== Segment start ==
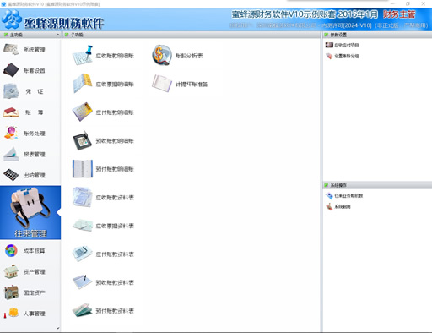Open 固定资产 module with house icon
Viewport: 432px width, 333px height.
click(30, 292)
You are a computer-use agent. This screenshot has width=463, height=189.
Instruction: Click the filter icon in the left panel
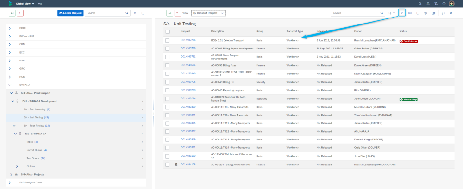[x=135, y=13]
== Segment end ==
* **Your assignment**: Leave the pictures out and reproduce exactly the lines from the line with "You are a computer-use" to the end of the material above.

* **Task answer**:
You are a computer-use agent. This screenshot has width=463, height=189.
Instruction: Click the filter icon in the left panel
[x=135, y=13]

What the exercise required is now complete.